▸ What to produce: Your answer must be the exact lines from the one holding "The image size is (694, 1200)." through the last line of the records below, with no pictures.

▸ Source records:
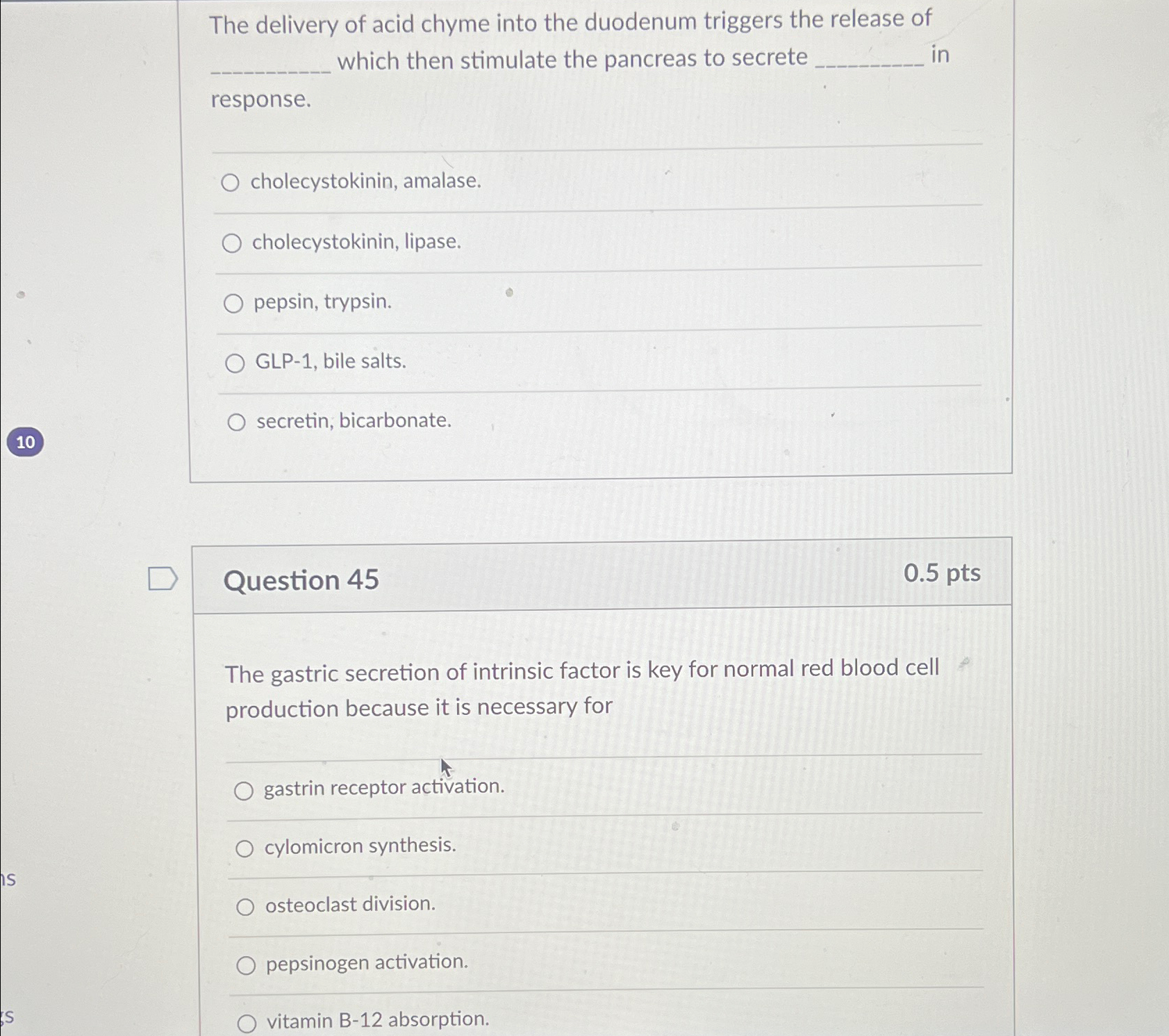This screenshot has height=1036, width=1169.
Task: Choose "gastrin receptor activation." for Question 45
Action: [x=244, y=790]
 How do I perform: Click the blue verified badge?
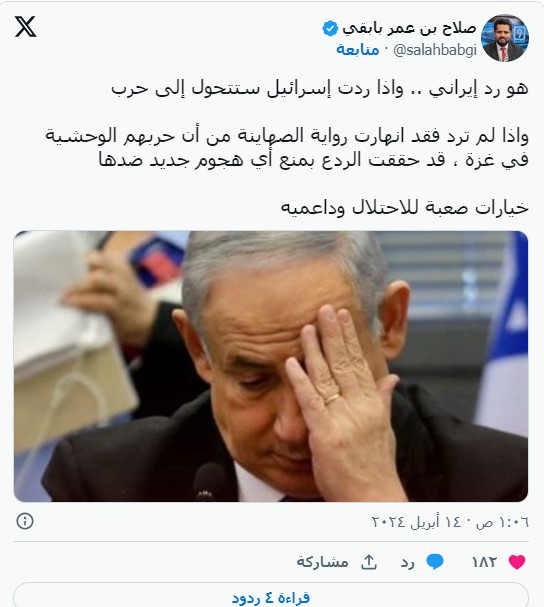coord(330,29)
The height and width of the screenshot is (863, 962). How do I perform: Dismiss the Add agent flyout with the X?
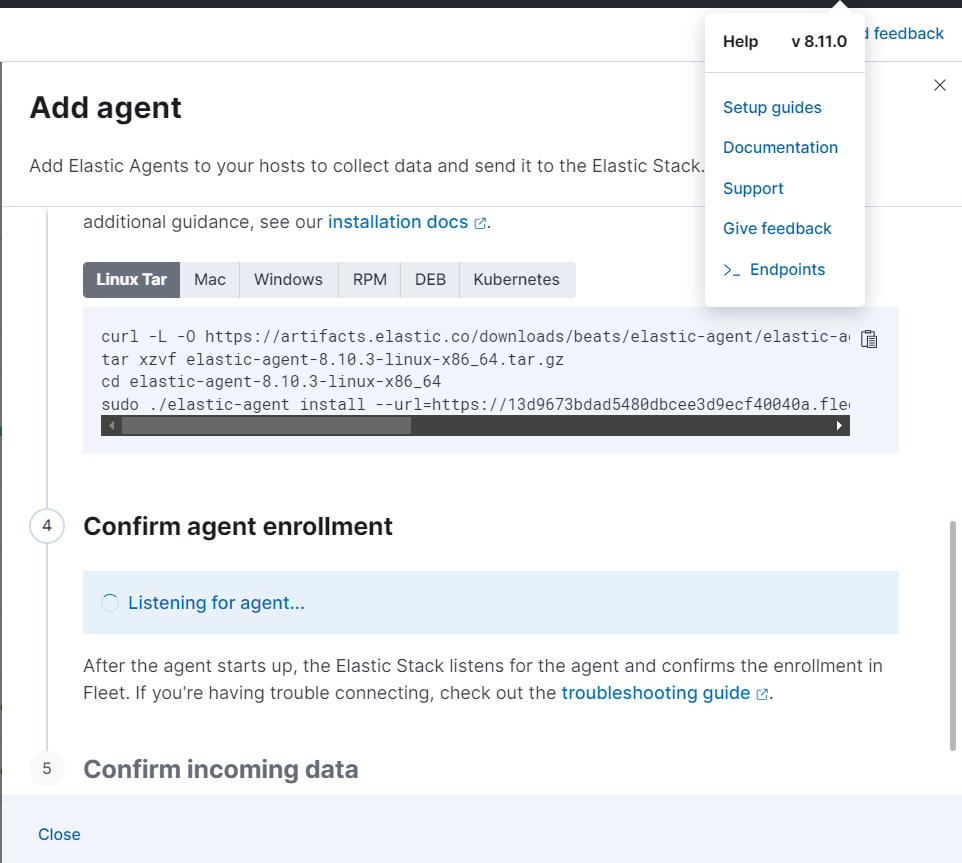[939, 85]
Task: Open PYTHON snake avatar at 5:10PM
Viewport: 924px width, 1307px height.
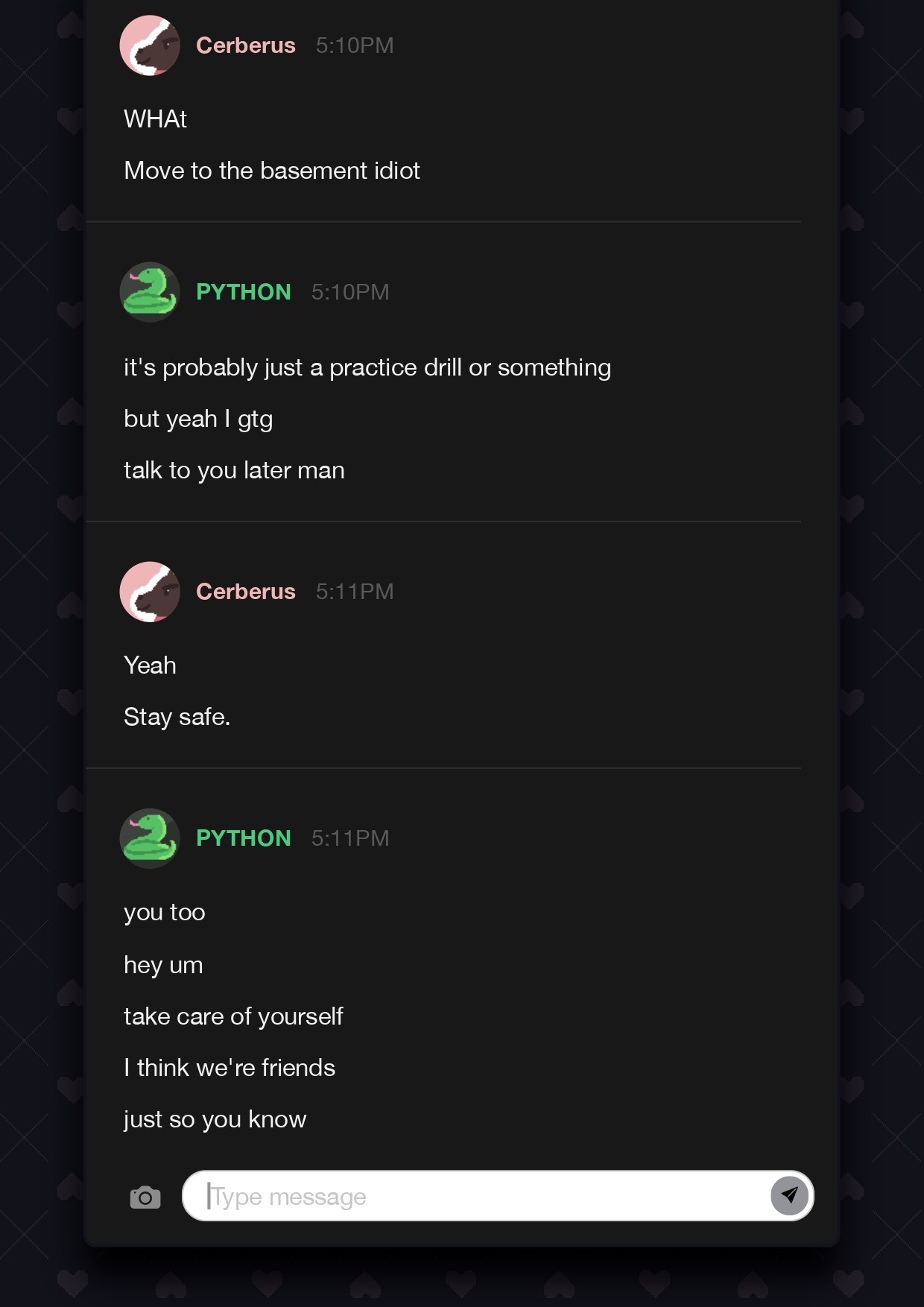Action: click(150, 292)
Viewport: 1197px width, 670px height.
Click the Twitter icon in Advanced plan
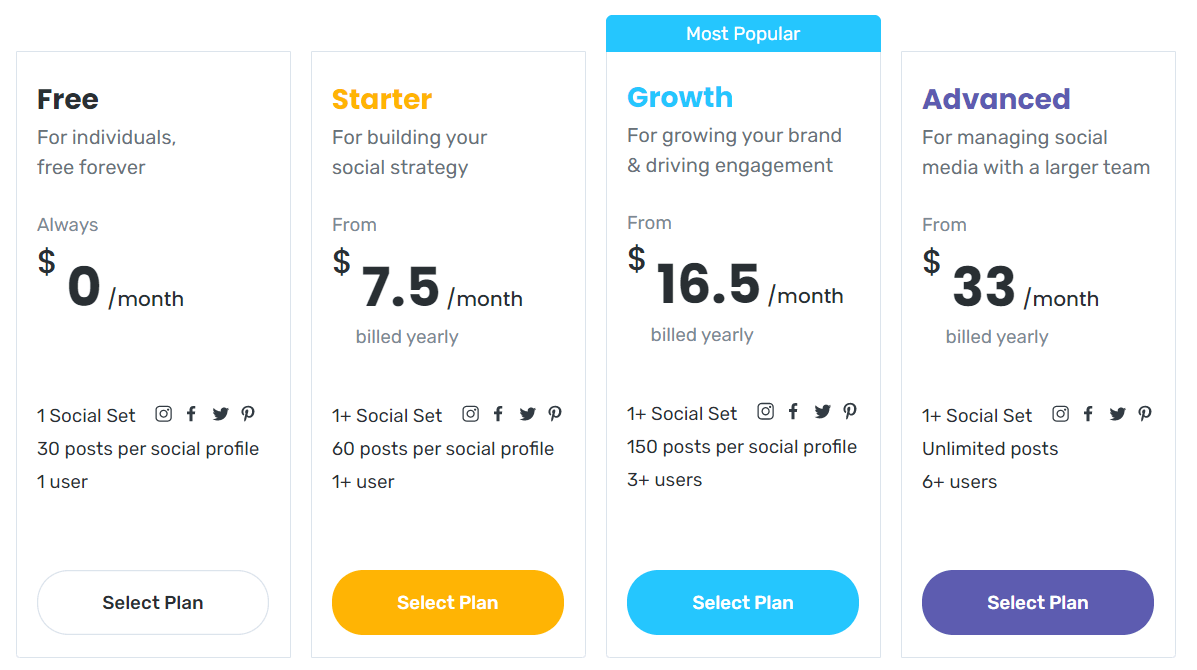pyautogui.click(x=1118, y=414)
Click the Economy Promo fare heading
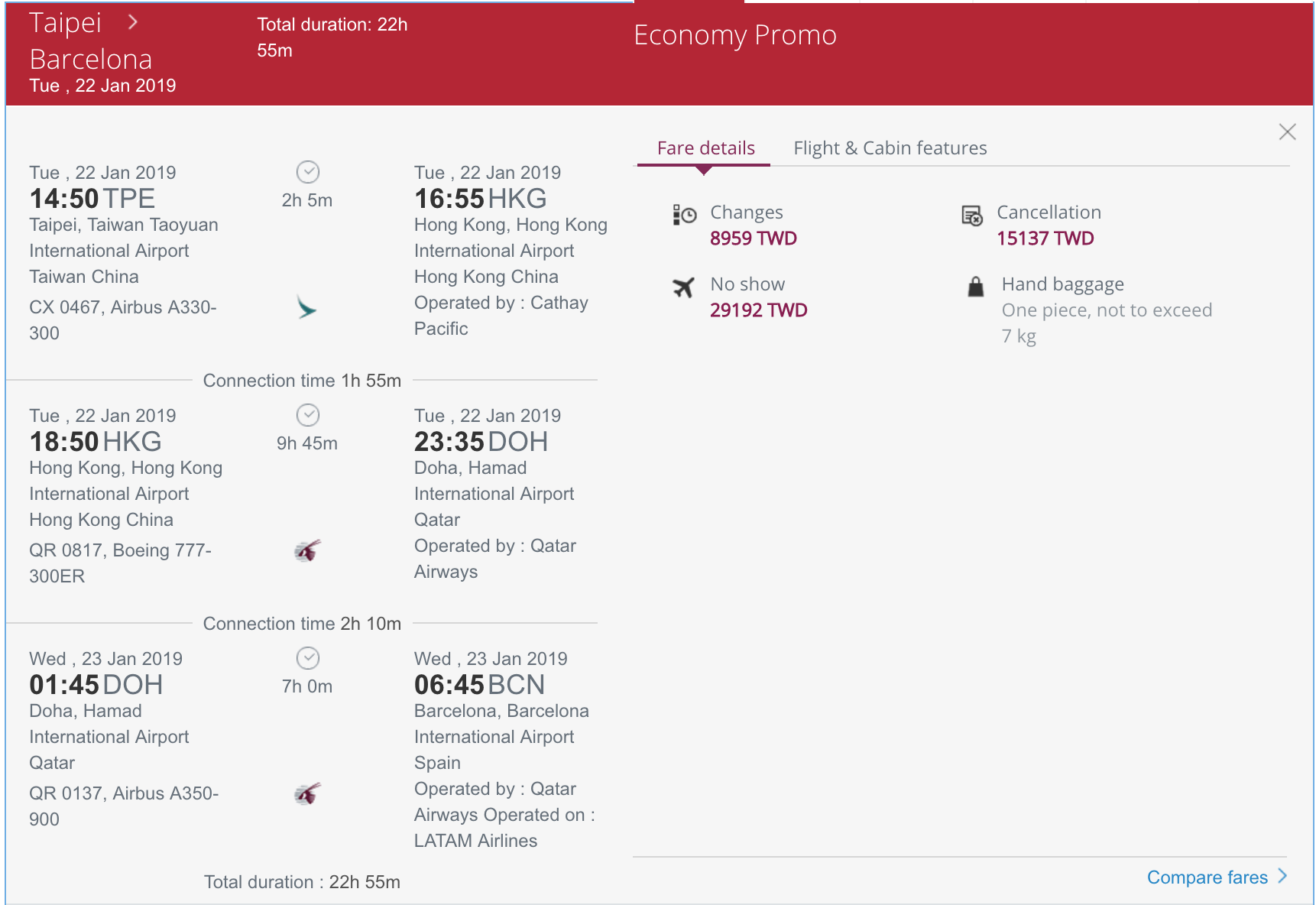1316x905 pixels. coord(735,35)
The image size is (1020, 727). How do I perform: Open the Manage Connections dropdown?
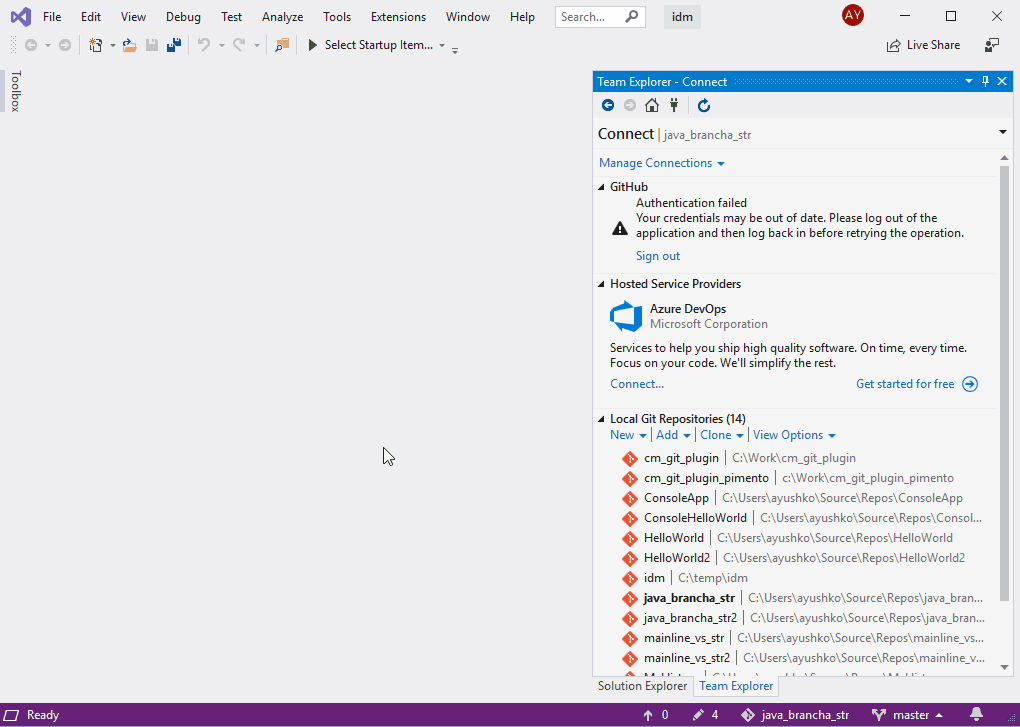[662, 163]
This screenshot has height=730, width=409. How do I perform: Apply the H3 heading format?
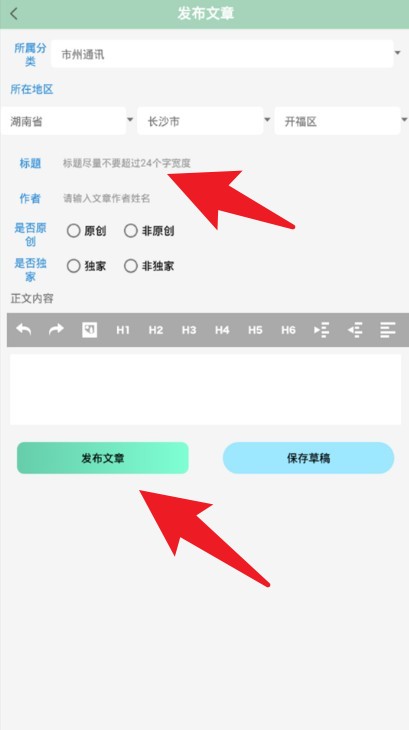pos(189,330)
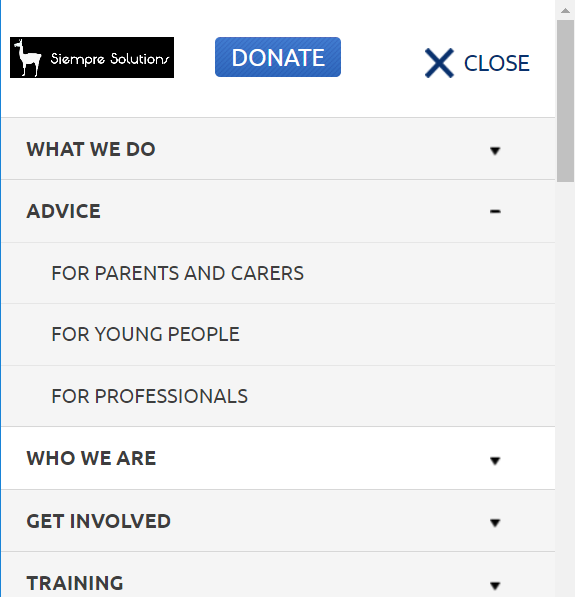Select the WHO WE ARE item
The image size is (575, 597).
tap(91, 458)
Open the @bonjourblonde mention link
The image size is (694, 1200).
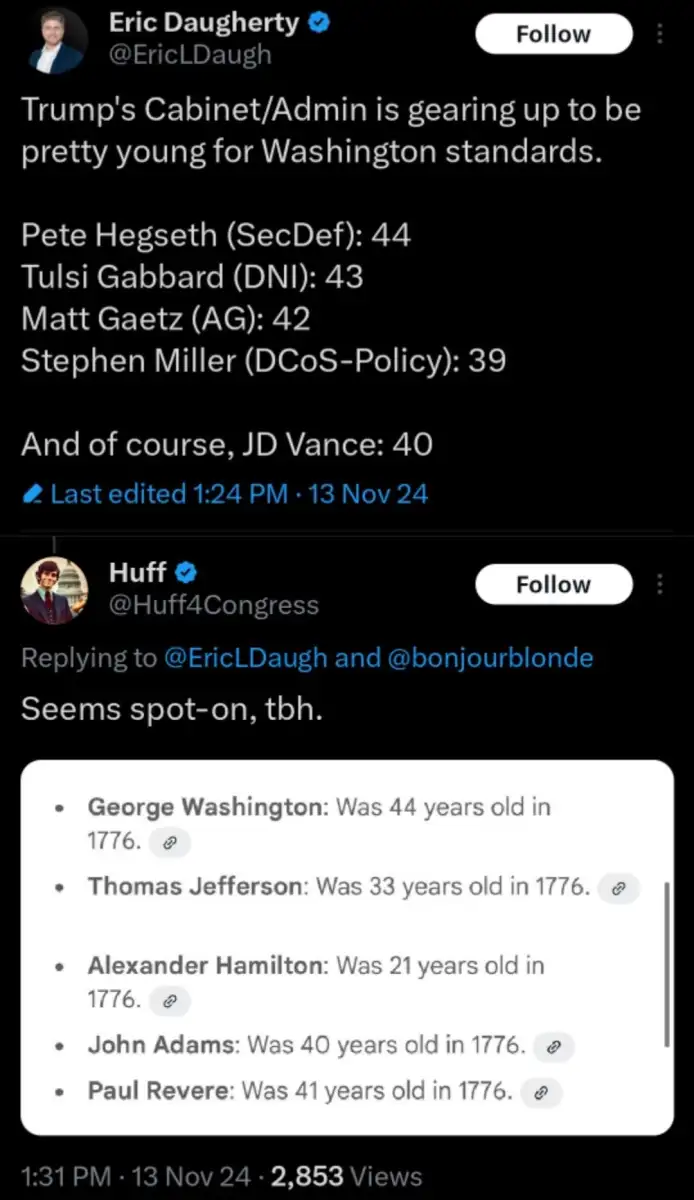click(489, 657)
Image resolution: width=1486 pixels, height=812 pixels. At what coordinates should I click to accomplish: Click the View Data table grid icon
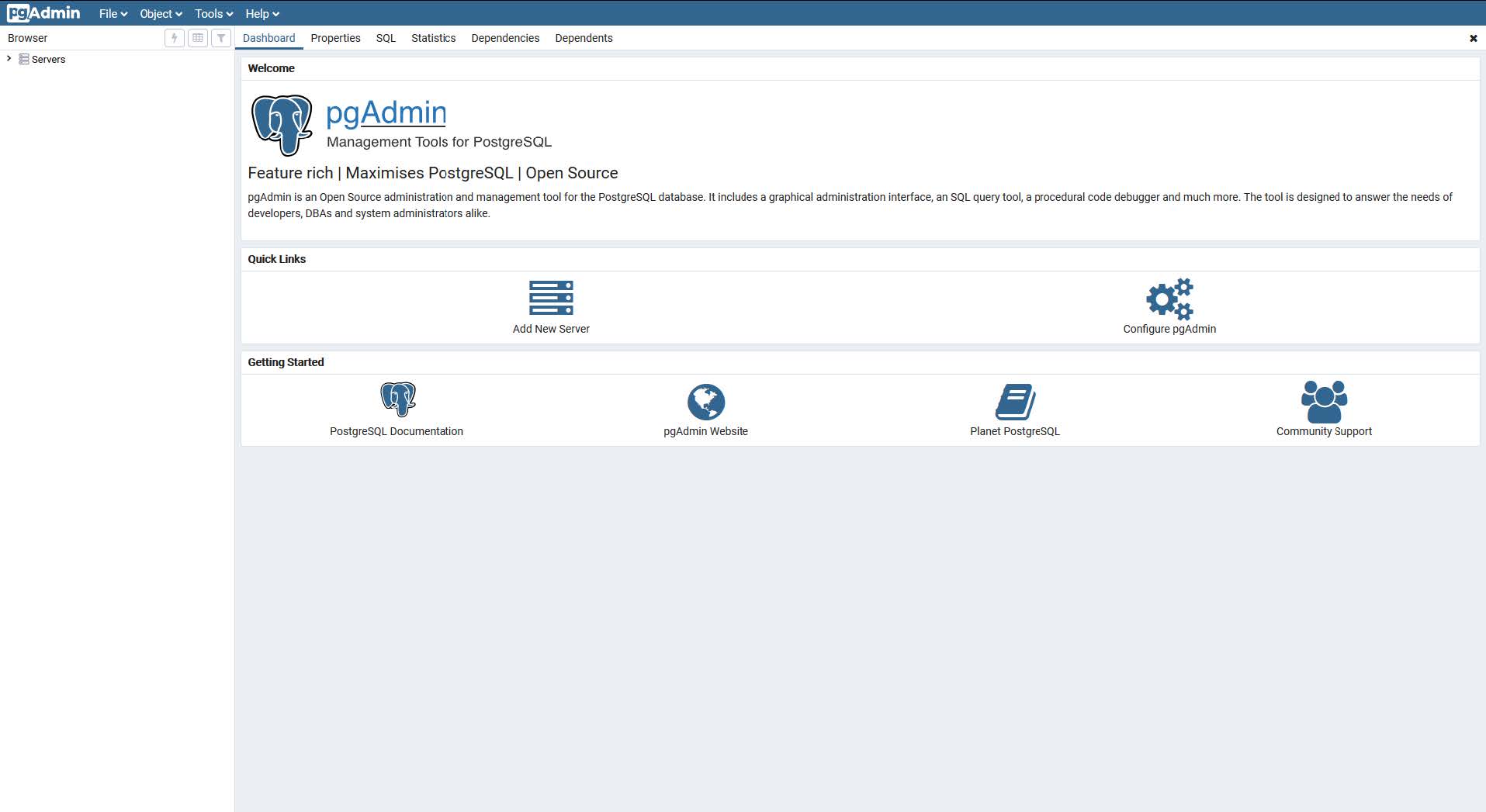coord(198,38)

▸ Result:
The image size is (694, 1200).
click(489, 657)
Image resolution: width=1486 pixels, height=812 pixels. At what coordinates should I click to accomplish: Click the View Data table grid icon
coord(198,38)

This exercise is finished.